Walt Disney World 50 for 50: The Era of Air Travel

When it comes to extinct attractions we often have a moment or two in the attraction that shine brighter in our mind more than the rest of the attraction. Sometimes it is the big splashy ‘wow’ moment and sometimes it can be that small little detail from the queue that really stuck with us. You can always tell a great attraction from its ability for each guest to have a very different element that was that special place for them. Take, for example Delta Dreamflight.

Delta Dreamflight opened in June of 1989 and flew guests through the history of flight and across the globe until January of 1998. It wasn't the first attraction in this space to focus on the joys of air travel, however.
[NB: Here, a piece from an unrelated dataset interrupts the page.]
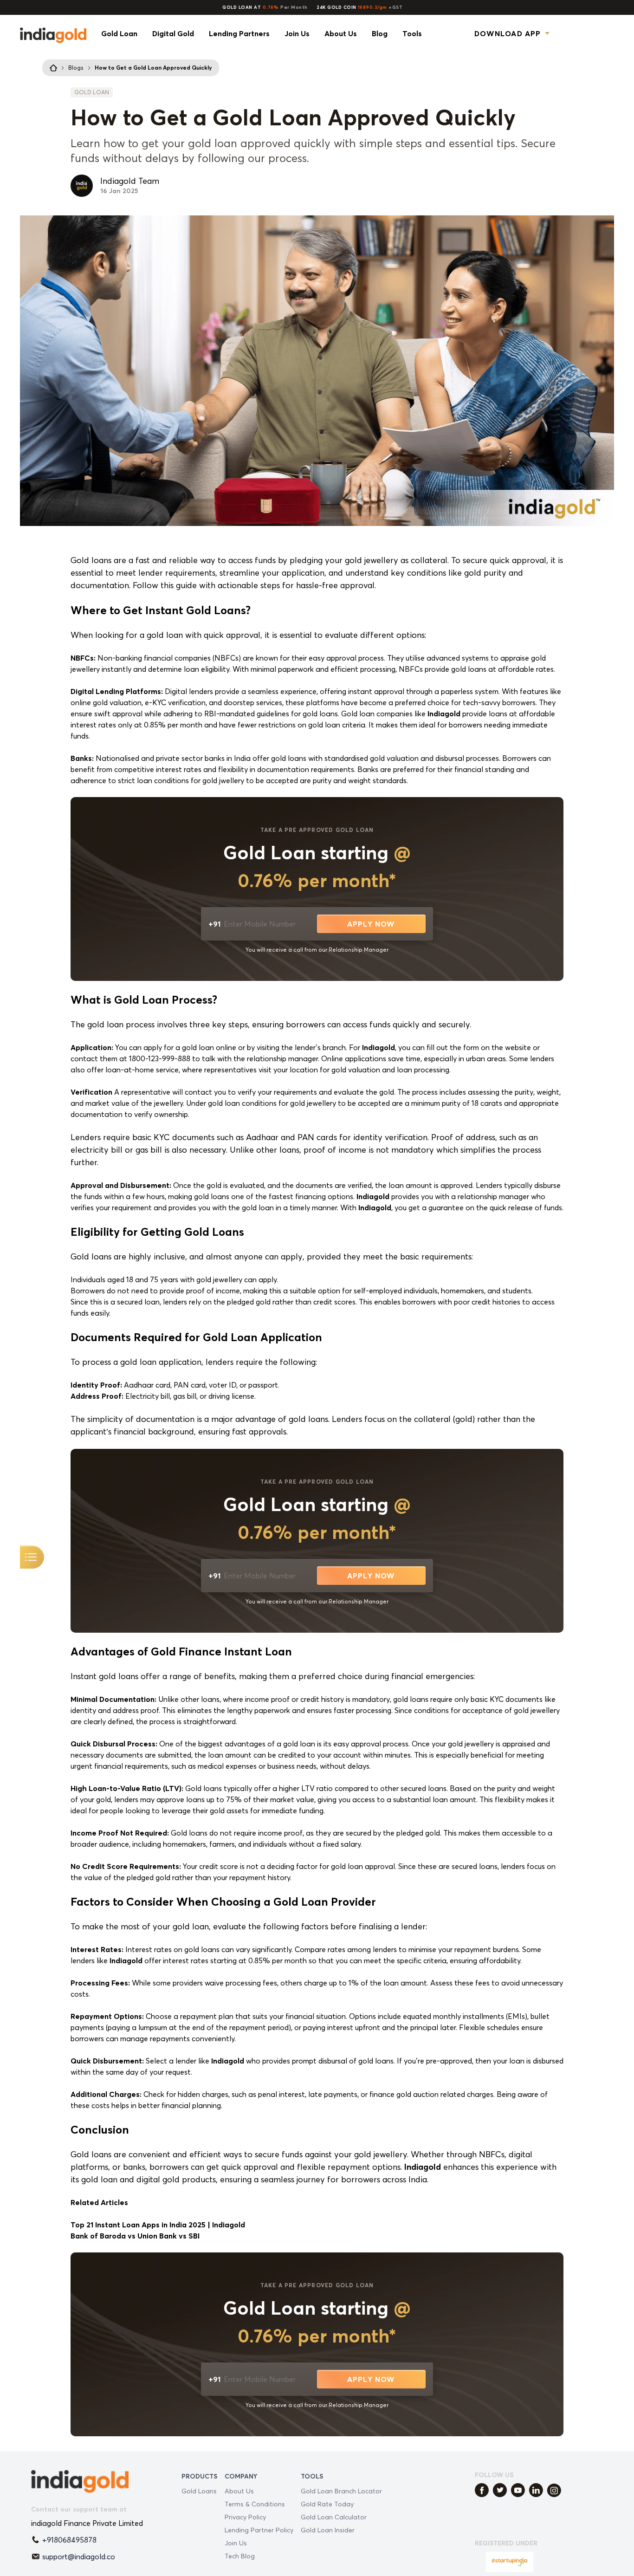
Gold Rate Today (327, 2504)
It was preceded by If You Had Wings in 1972 and the short-lived If You Could Fly in 1987. Back in 1989, many guests who experienced the Delta Dreamflight iteration of the attraction remember the front section of the plane, known as the Spirit of Delta, and the gate that comprised much of the queue or the cut-out barnyard aerial show that filled a vast show room. Some remember the video screen with high flying stunts, the smoky turbine effect, or the pop-up book of air travel. For me, however it was always the scene with the global clipper.

The scene starts in San Francisco, as seen here, with the flying boat docked across from the Golden Gate Bridge. Guests would then move into the dining area of the global clipper, a Martin M-130 that began flying in 1934 and had its final flight in 1945, which is dripping in elegance. Exiting the other side of the clipper, and guests find themselves in a scene that jumps right off of the tour book of Japan. A quick turn, and guests are atop the hills of Paris, complete with sidewalk café and a Delta plane projected in the distant clouds.

There is so much that I love from the first several decades of Tomorrowland, and Delta Dreamflight is definitely up there for the 1980s babies. Maybe it was the fact that I didn’t fly anywhere as a child, or maybe it was just that fascination with cool looking vehicles, but Delta Dreamflight, its scenes and music are ingrained in my memory and instantly bring a smile to my face. And there is no section of that attraction that I remember more fondly than global clipper tour. What was your favorite scene of Delta Dreamflight?